PAGE EXCERPT
──────────────────────────────

Project Details
Abstract
Competition for resources is an important interaction between species, for which
mathematical theory has been successful in predicting the persistence and coexistence of
particular species based on their mechanisms of resource consumption. Several works have
now considered populations and resources that are distributed in spatially variable habitats. It
was found that even with one nutrient, coexistence of two competing species is possible for
competition in the flow reactor habitat, with transport of nutrient and organisms by both
advection and diffusion. The flow reactor model has been further included a hydraulic storage
zone, again with similar outcomes for persistence and coexistence of competing populations.
The flow reactor and its modifications are very important because they provide a simple
model for riverine reservoirs.

──────────────────────────────

SUPPLIED MATERIAL

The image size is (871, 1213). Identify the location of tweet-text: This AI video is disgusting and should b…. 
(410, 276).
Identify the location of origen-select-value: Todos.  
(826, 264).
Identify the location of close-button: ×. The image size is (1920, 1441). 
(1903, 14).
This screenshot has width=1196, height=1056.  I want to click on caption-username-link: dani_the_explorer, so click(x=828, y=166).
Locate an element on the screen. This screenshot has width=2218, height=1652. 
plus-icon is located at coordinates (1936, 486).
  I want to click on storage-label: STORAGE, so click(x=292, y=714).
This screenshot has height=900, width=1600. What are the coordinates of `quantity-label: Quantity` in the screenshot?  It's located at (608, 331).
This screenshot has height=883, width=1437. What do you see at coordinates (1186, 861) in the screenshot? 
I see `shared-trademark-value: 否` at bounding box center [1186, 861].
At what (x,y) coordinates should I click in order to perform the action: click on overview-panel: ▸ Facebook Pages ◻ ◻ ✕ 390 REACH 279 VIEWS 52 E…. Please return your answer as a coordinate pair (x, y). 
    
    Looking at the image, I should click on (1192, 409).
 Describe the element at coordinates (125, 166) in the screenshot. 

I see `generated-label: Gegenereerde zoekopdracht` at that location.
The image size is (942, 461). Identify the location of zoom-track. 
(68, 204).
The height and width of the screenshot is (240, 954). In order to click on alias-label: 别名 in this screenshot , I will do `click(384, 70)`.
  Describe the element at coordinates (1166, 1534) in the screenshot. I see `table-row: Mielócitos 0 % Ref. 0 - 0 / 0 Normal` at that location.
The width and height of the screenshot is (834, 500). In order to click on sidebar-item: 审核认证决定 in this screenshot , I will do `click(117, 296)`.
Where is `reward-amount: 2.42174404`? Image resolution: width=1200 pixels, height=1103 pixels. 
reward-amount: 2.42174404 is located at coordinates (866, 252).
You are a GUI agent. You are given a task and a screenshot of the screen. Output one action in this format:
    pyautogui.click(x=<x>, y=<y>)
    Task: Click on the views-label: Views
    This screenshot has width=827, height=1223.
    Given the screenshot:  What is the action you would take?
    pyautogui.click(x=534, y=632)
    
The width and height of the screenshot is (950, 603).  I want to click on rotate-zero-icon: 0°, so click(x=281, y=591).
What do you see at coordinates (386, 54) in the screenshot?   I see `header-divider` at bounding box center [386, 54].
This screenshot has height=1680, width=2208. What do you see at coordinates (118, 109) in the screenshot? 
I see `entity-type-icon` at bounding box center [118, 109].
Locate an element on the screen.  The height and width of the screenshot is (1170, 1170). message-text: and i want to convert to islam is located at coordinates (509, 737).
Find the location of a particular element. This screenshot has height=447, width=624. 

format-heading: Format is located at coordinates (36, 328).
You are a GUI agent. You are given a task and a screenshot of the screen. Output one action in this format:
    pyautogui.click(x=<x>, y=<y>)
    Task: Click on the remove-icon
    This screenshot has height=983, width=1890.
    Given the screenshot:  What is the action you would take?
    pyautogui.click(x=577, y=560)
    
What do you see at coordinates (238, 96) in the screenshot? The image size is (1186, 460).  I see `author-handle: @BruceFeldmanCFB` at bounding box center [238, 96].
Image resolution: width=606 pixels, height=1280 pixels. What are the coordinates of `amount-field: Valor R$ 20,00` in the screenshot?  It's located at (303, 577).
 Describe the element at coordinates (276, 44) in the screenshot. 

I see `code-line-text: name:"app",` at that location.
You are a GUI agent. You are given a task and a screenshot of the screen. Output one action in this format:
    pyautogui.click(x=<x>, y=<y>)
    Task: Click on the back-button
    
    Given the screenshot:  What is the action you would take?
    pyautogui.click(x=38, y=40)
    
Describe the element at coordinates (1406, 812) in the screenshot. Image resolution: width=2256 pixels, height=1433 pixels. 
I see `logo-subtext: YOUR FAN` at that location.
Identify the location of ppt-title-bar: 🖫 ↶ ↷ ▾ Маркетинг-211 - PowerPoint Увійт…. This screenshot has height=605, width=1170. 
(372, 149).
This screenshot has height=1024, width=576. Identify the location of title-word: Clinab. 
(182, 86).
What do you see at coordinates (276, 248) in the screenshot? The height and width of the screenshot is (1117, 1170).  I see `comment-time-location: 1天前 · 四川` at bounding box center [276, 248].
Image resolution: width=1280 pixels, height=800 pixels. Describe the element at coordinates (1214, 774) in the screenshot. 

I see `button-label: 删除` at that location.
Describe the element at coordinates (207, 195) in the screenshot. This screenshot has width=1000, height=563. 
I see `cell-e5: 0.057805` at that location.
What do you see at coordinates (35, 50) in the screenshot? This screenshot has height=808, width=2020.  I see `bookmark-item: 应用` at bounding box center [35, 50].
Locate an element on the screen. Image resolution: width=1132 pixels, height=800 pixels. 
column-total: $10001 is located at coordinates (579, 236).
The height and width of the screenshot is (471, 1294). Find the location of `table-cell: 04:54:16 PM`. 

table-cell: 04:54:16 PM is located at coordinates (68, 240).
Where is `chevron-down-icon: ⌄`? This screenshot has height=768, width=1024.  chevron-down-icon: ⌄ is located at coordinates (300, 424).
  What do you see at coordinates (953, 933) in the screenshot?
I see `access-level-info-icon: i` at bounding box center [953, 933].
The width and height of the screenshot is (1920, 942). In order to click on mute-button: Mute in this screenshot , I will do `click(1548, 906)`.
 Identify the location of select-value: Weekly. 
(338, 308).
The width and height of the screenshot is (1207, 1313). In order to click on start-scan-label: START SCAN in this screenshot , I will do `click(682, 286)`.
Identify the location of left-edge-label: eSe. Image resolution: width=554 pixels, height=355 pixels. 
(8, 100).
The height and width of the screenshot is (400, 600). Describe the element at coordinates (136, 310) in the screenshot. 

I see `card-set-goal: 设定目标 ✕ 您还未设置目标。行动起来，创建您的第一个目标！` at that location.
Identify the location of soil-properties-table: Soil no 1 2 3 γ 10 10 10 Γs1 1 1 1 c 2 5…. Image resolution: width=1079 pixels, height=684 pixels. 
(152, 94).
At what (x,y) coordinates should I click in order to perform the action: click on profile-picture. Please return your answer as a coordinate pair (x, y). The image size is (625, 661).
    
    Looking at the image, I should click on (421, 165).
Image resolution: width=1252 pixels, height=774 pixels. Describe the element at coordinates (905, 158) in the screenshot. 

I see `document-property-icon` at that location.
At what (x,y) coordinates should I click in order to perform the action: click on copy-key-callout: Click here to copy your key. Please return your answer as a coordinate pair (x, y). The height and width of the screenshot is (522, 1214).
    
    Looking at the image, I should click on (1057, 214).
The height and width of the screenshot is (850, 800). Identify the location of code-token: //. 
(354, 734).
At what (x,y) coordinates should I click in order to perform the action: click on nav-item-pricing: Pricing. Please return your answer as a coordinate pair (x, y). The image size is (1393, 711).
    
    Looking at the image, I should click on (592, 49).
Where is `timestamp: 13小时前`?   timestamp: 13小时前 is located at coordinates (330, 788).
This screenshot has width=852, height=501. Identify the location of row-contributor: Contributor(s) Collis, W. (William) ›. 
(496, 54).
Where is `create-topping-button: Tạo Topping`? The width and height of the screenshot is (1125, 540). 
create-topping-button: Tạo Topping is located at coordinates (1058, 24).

──────────────────────────────

YOUR INSTRUCTIONS
Change the project abstract so that "cohabitation" stands in place of "coexistence" each time, and write out the passage starting with "Project Details" and going on through "of competing populations.".

RESPONSE
Project Details
Abstract
Competition for resources is an important interaction between species, for which
mathematical theory has been successful in predicting the persistence and cohabitation of
particular species based on their mechanisms of resource consumption. Several works have
now considered populations and resources that are distributed in spatially variable habitats. It
was found that even with one nutrient, cohabitation of two competing species is possible for
competition in the flow reactor habitat, with transport of nutrient and organisms by both
advection and diffusion. The flow reactor model has been further included a hydraulic storage
zone, again with similar outcomes for persistence and cohabitation of competing populations.